On the basis of our findings, we advocate that rater training programs for use in international clinical trials should employ a selection of patients representing a spectrum of cooperativeness, illness severity and symptoms. Vignettes/videos that demonstrate varying symptoms may aid in the identification of potential weakness in rater competency or in cultural differences that should be addressed. Additionally vignettes should include, and emphasize, items identified as most challenging for a given mood disorder scale. A focus on sleep problems and psychological manifestations of anxiety may be particularly helpful in training on the HAM-D, and a focus on tension, concentration, anhedonia and lassitude may be particularly helpful for the MADRS. A focus on irritability and on disruptive behaviour may be particularly helpful for YMRS training. Use of semi-structured/standardized interview formats may improve inter-rater agreement as well.

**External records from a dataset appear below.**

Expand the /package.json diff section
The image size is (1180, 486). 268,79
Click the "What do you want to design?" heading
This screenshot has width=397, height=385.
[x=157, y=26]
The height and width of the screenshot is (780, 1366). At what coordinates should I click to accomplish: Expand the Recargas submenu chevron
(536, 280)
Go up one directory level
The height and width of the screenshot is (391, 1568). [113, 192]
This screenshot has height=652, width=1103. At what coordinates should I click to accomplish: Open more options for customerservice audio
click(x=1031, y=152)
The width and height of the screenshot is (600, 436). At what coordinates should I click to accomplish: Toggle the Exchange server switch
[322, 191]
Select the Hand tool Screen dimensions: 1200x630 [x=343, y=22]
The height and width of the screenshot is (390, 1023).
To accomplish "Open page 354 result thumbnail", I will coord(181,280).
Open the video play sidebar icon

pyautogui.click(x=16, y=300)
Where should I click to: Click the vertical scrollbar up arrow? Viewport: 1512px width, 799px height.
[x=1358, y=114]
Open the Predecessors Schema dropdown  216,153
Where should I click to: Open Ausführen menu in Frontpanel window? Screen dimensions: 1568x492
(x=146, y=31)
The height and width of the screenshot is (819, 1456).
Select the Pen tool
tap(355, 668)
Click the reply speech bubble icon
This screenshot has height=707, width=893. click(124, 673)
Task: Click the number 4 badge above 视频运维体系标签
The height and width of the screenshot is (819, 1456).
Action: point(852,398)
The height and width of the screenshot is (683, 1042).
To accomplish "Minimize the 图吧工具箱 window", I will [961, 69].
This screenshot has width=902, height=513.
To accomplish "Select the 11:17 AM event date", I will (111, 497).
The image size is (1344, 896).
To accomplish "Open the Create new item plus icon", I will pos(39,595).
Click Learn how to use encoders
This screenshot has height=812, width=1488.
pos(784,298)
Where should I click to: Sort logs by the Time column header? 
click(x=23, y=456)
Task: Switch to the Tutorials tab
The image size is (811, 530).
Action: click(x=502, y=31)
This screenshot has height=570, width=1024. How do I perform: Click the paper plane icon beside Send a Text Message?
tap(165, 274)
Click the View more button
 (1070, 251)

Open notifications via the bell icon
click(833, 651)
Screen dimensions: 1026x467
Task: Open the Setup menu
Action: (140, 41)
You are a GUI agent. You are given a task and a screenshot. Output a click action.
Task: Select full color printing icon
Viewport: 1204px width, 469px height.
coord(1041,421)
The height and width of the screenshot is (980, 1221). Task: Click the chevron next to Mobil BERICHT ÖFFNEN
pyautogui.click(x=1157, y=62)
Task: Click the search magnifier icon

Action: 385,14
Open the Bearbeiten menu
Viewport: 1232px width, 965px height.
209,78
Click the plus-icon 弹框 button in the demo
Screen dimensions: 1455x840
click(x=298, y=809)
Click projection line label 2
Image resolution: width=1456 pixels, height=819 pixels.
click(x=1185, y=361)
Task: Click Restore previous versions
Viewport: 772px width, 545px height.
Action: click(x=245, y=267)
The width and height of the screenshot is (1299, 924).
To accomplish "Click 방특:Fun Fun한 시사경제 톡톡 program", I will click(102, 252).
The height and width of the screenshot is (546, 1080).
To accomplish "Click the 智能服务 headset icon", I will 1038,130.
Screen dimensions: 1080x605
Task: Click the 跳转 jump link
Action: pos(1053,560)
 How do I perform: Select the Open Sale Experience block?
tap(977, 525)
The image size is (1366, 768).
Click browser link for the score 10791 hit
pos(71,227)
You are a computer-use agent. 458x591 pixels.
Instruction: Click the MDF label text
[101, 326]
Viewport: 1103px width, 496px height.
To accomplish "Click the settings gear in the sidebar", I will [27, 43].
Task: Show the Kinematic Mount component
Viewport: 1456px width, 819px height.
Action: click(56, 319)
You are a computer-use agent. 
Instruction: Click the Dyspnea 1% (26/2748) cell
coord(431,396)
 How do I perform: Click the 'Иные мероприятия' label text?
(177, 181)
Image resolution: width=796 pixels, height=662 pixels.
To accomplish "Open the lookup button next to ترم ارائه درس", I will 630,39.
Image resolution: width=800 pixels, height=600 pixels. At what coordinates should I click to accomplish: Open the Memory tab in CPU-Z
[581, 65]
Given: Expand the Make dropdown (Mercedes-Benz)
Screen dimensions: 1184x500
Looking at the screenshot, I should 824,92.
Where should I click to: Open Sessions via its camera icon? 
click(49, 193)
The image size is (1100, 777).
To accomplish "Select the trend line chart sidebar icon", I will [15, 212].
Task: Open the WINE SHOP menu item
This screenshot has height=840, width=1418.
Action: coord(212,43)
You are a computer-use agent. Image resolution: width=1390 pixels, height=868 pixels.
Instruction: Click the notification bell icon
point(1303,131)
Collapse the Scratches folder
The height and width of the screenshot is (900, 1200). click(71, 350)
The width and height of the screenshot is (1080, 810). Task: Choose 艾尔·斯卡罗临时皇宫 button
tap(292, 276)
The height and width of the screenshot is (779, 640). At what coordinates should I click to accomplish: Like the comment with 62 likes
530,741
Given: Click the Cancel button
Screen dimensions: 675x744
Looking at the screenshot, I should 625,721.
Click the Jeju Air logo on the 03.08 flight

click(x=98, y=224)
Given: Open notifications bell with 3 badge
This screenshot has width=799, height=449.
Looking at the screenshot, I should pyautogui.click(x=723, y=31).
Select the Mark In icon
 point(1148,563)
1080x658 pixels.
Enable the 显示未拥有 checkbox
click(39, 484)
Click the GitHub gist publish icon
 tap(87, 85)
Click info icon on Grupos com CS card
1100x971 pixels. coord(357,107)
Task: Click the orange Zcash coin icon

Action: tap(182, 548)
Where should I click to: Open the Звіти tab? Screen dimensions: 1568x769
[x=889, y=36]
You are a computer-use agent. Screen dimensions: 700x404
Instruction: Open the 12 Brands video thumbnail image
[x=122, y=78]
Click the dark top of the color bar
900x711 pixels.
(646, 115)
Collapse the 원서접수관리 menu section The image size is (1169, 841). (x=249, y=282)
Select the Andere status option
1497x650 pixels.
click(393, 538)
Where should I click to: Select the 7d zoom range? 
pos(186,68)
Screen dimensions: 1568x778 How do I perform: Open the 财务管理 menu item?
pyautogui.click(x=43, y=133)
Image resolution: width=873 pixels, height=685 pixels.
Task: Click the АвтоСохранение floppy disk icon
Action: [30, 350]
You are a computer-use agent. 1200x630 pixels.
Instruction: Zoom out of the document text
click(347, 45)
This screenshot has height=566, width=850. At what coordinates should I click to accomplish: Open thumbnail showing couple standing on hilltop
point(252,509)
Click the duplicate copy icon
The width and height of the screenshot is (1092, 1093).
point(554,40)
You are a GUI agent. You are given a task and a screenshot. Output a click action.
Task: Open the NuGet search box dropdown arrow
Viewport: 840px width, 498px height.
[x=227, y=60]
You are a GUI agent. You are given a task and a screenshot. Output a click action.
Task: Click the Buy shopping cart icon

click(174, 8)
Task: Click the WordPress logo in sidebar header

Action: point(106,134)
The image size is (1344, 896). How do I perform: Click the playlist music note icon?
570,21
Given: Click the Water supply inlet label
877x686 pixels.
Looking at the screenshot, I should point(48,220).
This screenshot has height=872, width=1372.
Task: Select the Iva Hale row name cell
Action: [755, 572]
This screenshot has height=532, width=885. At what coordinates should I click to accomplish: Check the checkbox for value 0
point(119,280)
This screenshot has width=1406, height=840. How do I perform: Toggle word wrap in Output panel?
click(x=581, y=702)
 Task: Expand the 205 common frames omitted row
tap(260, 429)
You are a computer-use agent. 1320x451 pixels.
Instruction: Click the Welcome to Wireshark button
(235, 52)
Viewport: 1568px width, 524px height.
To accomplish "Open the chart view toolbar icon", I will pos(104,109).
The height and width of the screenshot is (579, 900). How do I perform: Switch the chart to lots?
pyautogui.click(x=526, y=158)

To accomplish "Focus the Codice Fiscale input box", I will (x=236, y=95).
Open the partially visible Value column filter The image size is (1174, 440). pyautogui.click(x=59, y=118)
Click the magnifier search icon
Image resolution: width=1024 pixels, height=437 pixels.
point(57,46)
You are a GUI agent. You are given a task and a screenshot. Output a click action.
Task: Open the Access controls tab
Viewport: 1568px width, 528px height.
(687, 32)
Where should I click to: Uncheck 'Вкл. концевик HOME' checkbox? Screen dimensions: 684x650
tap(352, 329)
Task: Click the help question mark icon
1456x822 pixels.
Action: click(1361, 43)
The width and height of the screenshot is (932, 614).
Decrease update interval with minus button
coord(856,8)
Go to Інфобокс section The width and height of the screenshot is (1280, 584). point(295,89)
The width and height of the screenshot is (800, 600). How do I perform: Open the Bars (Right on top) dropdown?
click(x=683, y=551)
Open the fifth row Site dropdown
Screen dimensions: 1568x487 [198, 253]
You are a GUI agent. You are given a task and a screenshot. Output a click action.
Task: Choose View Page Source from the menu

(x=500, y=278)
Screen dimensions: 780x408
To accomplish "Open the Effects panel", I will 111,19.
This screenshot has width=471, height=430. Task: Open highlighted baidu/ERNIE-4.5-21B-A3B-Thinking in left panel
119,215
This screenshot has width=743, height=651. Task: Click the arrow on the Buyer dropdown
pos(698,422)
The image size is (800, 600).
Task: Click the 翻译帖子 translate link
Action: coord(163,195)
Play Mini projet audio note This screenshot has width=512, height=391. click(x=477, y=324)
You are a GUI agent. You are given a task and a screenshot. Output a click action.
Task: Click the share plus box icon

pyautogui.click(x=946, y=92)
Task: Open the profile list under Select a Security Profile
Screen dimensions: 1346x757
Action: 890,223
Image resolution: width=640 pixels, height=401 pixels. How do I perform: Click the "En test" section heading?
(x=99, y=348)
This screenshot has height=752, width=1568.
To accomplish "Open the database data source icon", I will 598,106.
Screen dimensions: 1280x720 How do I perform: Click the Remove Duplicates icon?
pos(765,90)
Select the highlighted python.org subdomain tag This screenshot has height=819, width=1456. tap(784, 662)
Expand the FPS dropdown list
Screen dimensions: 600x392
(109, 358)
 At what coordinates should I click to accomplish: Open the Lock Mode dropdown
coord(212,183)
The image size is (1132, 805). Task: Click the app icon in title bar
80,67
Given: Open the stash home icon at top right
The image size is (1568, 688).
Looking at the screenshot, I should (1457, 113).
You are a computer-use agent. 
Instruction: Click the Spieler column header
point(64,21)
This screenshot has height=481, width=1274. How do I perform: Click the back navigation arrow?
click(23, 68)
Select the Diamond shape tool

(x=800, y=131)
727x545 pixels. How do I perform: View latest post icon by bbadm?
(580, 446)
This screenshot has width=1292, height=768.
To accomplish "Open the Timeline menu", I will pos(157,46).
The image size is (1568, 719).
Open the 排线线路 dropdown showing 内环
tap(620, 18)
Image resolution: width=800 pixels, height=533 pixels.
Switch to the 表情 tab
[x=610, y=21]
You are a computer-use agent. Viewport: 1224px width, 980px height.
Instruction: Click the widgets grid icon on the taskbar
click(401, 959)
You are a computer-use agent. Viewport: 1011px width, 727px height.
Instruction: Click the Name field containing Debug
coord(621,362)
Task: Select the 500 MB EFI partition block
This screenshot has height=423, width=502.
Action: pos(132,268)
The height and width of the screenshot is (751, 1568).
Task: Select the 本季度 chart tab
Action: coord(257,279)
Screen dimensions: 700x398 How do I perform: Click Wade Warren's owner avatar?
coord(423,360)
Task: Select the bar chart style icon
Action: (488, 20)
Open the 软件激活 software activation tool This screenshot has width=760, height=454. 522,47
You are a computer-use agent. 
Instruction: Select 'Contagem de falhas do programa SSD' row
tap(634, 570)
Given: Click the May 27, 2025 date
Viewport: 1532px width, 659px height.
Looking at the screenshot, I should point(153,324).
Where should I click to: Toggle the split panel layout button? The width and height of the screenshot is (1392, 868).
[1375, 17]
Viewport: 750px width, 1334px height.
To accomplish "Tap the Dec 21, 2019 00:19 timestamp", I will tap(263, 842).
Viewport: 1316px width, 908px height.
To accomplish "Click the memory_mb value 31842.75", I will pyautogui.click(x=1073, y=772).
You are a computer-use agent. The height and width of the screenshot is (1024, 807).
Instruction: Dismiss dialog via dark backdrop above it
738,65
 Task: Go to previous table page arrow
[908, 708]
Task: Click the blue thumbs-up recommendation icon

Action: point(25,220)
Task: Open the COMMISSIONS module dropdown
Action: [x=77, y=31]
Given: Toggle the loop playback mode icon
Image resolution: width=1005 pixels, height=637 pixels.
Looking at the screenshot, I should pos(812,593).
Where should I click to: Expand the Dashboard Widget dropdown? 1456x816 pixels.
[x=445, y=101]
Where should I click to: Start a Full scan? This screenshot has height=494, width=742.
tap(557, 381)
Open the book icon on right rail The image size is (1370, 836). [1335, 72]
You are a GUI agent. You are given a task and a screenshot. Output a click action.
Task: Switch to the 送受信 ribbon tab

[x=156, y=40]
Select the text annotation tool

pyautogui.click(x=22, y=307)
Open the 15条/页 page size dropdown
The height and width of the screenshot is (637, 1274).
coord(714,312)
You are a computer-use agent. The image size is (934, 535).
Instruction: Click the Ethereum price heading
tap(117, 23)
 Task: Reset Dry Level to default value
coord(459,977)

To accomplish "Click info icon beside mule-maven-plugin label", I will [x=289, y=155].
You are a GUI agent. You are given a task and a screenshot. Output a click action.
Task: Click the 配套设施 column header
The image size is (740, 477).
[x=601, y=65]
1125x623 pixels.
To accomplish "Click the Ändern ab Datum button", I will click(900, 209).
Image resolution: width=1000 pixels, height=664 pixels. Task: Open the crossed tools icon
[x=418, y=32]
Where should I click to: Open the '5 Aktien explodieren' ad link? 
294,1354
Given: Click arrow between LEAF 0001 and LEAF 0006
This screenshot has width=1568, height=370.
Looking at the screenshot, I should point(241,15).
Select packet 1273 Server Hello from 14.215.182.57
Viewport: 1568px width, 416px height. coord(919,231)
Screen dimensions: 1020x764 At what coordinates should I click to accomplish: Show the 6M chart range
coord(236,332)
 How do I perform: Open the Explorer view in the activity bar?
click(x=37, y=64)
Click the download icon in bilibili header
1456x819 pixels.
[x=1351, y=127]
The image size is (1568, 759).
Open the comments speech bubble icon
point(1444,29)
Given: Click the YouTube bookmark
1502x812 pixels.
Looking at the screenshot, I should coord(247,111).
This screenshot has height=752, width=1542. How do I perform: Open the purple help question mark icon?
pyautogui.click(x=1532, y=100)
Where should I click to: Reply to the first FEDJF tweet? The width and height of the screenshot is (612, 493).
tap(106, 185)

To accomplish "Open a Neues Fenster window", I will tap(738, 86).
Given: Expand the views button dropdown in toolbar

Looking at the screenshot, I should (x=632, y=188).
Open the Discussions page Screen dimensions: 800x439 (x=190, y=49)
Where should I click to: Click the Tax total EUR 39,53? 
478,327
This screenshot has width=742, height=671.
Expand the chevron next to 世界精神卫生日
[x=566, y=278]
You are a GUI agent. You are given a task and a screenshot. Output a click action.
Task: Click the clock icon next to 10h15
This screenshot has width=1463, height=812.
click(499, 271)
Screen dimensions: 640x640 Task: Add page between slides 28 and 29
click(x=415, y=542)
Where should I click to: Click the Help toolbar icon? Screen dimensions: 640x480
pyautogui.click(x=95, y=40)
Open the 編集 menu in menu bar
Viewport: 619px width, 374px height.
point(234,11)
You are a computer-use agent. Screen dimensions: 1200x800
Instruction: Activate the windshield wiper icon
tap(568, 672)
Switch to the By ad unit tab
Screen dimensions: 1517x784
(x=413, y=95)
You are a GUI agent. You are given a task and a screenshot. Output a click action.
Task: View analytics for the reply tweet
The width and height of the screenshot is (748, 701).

It should also be noted that the rater training program described here only addressed scale scoring conventions. An equally important aspect of rater training is an emphasis on clinical interviewing skills required for administration of mood disorders scales. Engelhardt and colleagues26 reported an analysis of rater performance in administration of the HAM-D from two large, multi-site clinical trials, and noted that HAM-D interviews were brief and cursory in 39% of interviews, and rated as fair or unsatisfactory on a standardized measure of rater performance (the Rater Applied Performance Scale/RAPS).27 It is possible that a greater understanding of which items may be particularly difficult to rate on mood disorder rating scales could also be used to train raters in interview skills for a specific outcome measure. Focused attention to challenging items may prepare raters to assess these items in ways that can better elicit information from patients and yield a more accurate rating.
Acknowledgments
Portions of this manuscript have been presented at the New Clinical Drug Evaluation Unit (NCDEU) meeting, Boca Raton, Florida on June 16, 2010.
Footnotes
Funding Support
Support for this analysis was provided by a grant to the first author from The Cognition Group.